On 2/10/2010 12:02 AM, Dan Langille wrote:
Trying to make sense of stuff I don't know about...

Matthew Dillon wrote:

    AHCI on-motherboard with equivalent capabilities do not appear to be
    in wide distribution yet.  Most AHCI chips can do NCQ to a single
    target (even a single target behind a PM), but not concurrently to
multiple targets behind a port multiplier. Even though SATA bandwidth
    constraints might seem to make this a reasonable alternative it
    actually isn't because any seek heavy activity to multiple drives
    will be serialized and perform EXTREMELY poorly.  Linear performance
    will be fine.  Random performance will be horrible.

Don't use a port multiplier and this goes away. I was hoping to avoid a PM and using something like the Syba PCI Express SATA II 4 x Ports RAID Controller seems to be the best solution so far.

http://www.amazon.com/Syba-Express-Ports-Controller-SY-PEX40008/dp/B002R0DZWQ/ref=sr_1_22?ie=UTF8&s=electronics&qid=1258452902&sr=1-22

Dan, I can personally vouch for these cards under FreeBSD. We have 3 of them in one system, with almost every port connected to a port multiplier (SiI5xxx PMs). Using the siis(4) driver on 8.0-RELEASE provides very good performance, and supports both NCQ and FIS-based switching (an essential for decent port-multiplier performance).

One thing to consider, however, is that the card is only single-lane PCI-Express. The bandwidth available is only 2.5Gb/s (~312MB/sec, slightly less than that of the SATA-2 link spec), so if you have 4 high-performance drives connected, you may hit a bottleneck at the bus. I'd be particularly interested if anyone can find any similar Silicon Image SATA controllers with a PCI-E 4x or 8x interface ;)



It should be noted that while hotswap is supported with silicon image chipsets and port multiplier enclosures (which also use Sili chips in the enclosure), the hot-swap capability is not anywhere near as robust
    as you would find with a more costly commercial SAS setup.  SI chips
    are very poorly made (this is the same company that went bust under
another name a few years back due to shoddy chipsets), and have a lot
    of on-chip hardware bugs, but fortunately OSS driver writers (linux
guys) have been able to work around most of them. So even though the
    chipset is a bit shoddy actual operation is quite good.  However,
this does mean you generally want to idle all activity on the enclosure
    to safely hot swap anything, not just the drive you are pulling out.
    I've done a lot of testing and hot-swapping an idle disk while other
drives in the same enclosure are hot is not reliable (for a cheap port
    multiplier enclosure using a Sili chip inside, which nearly all do).
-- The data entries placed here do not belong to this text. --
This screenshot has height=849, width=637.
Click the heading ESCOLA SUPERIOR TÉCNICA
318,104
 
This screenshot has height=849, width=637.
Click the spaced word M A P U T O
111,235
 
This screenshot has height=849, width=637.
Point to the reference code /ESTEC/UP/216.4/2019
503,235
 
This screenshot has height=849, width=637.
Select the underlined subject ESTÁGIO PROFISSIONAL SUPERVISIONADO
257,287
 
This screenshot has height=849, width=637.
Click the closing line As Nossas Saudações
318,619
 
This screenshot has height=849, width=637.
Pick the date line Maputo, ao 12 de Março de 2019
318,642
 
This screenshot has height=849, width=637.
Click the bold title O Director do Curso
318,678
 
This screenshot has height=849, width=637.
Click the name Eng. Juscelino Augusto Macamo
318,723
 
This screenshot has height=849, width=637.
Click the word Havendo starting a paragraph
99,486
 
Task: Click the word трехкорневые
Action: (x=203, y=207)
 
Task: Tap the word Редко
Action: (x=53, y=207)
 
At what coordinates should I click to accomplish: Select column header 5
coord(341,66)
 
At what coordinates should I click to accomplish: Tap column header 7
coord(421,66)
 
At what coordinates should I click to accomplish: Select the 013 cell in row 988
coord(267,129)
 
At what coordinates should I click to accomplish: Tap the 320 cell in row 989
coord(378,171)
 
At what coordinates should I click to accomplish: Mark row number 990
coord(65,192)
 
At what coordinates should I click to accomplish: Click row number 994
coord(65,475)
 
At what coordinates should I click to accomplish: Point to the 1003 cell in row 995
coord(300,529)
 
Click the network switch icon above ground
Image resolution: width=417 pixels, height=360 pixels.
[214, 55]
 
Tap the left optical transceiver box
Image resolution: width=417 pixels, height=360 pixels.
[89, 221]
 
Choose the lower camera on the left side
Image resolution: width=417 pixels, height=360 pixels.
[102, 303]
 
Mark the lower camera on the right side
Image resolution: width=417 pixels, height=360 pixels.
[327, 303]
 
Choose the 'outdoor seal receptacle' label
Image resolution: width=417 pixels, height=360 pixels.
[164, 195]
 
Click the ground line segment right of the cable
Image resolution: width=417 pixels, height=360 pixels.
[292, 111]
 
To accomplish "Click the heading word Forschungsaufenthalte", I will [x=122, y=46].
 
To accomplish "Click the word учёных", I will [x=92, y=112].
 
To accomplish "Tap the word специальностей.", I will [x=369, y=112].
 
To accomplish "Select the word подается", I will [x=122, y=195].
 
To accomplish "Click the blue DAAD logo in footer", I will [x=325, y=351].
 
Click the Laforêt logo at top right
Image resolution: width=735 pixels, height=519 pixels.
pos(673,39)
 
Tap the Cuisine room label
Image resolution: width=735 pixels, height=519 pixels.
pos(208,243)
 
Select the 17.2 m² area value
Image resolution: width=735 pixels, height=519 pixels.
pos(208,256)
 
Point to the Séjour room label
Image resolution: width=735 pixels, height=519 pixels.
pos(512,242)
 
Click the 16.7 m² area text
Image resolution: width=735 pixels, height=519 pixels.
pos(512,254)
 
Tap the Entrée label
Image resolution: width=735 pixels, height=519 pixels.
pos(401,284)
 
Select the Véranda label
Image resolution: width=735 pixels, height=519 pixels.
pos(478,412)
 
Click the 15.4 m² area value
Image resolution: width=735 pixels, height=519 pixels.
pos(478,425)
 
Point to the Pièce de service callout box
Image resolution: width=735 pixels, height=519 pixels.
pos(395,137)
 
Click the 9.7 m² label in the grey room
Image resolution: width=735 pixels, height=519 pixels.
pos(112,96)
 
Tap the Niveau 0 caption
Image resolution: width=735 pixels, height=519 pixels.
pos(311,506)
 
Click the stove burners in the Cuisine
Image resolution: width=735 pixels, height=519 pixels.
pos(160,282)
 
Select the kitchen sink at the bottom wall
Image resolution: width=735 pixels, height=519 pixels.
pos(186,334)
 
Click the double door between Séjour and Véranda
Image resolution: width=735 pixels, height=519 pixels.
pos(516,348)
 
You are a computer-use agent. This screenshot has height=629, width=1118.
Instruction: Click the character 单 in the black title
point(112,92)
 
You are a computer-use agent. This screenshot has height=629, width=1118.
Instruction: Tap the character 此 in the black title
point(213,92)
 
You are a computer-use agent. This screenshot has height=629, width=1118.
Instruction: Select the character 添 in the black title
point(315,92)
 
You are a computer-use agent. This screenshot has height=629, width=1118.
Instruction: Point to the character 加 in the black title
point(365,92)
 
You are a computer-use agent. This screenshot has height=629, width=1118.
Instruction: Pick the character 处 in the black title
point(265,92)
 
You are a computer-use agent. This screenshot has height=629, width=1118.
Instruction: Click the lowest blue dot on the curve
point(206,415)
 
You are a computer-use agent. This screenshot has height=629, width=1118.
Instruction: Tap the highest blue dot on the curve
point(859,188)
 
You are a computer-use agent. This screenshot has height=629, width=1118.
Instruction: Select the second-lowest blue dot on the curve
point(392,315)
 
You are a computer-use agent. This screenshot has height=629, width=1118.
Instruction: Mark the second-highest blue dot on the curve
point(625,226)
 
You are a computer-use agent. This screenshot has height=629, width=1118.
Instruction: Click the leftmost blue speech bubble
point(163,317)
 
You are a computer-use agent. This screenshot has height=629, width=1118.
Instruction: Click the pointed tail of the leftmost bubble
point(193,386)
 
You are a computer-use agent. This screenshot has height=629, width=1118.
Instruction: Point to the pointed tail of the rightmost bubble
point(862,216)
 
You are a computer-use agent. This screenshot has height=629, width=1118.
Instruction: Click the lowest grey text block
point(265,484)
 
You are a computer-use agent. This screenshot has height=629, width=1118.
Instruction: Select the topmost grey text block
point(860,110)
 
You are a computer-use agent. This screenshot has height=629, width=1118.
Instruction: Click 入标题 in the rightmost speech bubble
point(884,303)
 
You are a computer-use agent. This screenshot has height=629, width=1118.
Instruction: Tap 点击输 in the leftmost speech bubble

I haven't had such bad experience as the above, but it is certainly a concern. Using ZFS we simply 'offline' the device, pull, replace with a new one, glabel, and zfs replace. It seems to work fine as long as nothing is accessing the device you are replacing (otherwise you will get a kernel panic a few minutes down the line). [email protected] has also committed a large patch set to 9-CURRENT which implements "proper" SATA/AHCI hot-plug support and error-recovery through CAM.